-- Supplied passage --

--

The planned new tourist entry fee has been put off from September 1st to January 1st next year, local officials said on Monday.

The delay was "unavoidable”, according to city councillor Michele Zuin, following months of discussions between city hall and tourism operators.

“Some carriers and operators have initiated disputes appealing the rule, highlighting, among other things, the impossibility of adapting their operating systems consistently by the deadline of 1 September 2019," he told the La Repubblica newspaper.

Authorities announced the fee, of between 2.5 and 10 euros depending on the season, in December 2018.

Airlines and coach companies would be expected to pass on the new tax in their charges.

A cruise ship and a gondola at the entrance of the Grand Canal. Photo: Miguel Medina/AFP

When the so-called "landing fee" was inititally announced, authorities said the charge would cover all visitors, whether they are staying overnight or not.

However, city mayor Luigi Brugnaro has since told local media that the charge would apply to day trippers only.

--

-- Information supplied --
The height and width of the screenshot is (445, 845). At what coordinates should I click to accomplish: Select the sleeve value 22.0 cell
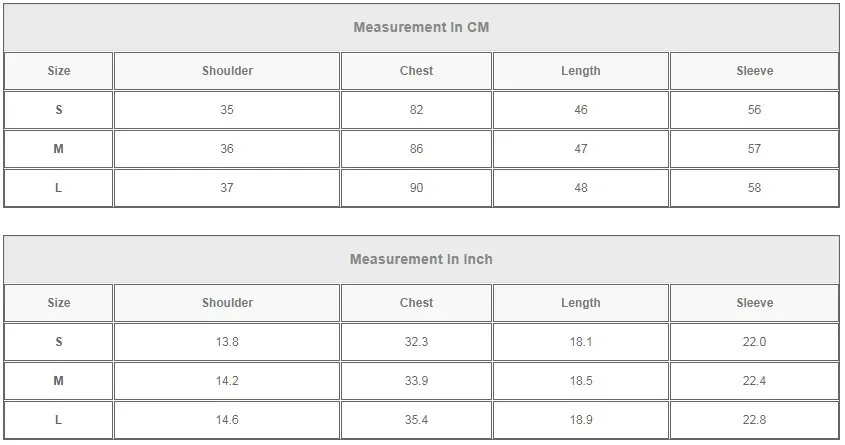pos(754,342)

--

From the passage on the tourist entry fee, copy everything from "Authorities announced the" down to "in their charges.", word for word.

-- Worked solution --
Authorities announced the fee, of between 2.5 and 10 euros depending on the season, in December 2018.

Airlines and coach companies would be expected to pass on the new tax in their charges.